As a farmer and as President of the Nevada Farm Bureau Federation, I know firsthand the commitment our farmers and ranchers demonstrate in protecting our water and environment. Our livelihoods — and the well-being of our animals, crops and families — are completely dependent on clean water.

The 2023 WOTUS rule goes far beyond the original scope of the Clean Water Act. Through vague and confusing language farmers and ranchers across Nevada will be forced to deal with uncertainty.

One of the most concerning aspects of the WOTUS rule for Nevada agriculture producers is the inclusion of ephemeral waters, or dry land that only sees water flow in times of high precipitation. The new WOTUS definition means thousands of acres of Nevada farmland would now be federally regulated.

The flawed rule completely ignores the fundamental role the Clean Water Act gave to state governments to enact state-specific water protections. It circumvents the law, federally regulating nearly every piece of land that potentially might hold water. Nevada’s water needs are extremely complex. We are much better directed by Nevada officials who can manage the intricacies of Nevada water.

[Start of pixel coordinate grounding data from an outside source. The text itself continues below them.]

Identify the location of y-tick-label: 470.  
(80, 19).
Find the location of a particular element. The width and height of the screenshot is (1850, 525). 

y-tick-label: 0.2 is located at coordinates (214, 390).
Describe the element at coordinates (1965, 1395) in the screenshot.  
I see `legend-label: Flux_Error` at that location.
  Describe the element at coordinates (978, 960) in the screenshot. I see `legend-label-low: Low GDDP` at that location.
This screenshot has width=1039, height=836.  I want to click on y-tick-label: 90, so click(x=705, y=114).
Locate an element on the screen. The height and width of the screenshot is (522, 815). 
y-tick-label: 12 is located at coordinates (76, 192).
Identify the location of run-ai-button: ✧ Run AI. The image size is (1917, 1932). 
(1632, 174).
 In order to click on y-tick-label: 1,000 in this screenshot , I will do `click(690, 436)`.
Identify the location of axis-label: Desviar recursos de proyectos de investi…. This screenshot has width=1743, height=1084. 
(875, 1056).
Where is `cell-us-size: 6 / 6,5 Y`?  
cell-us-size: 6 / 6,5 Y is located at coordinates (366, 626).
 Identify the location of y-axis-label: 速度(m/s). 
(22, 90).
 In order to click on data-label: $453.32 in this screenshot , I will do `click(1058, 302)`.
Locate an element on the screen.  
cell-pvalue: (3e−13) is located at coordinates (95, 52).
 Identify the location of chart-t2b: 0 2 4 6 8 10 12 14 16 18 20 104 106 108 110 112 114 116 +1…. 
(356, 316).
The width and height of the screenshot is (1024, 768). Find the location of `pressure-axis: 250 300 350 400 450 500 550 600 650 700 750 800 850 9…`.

We greatly appreciate that our U.S. Senators Catherine Cortez Masto and Jacky Rosen boldly broke with their party and voted in favor of a congressional resolution to overturn this unlawful rule. Yet the resolution was vetoed by the president.

We need Senators Cortez Masto and Rosen to continue to support Nevada’s agriculture producers — and the state’s builders, manufacturers and small businesses — by using every tool possible to push back on this federal overreach. Just a couple of months ago, the EPA requested $12 billion from Congress — a nearly 20 percent increase in the agency’s budget — to further its environmental agenda. This includes enforcing their WOTUS rule.

We urge the Nevada delegation to stop its funding and work with Congressional colleagues to deliver a fix to create transparency and clarity in the federal agency’s role with WOTUS.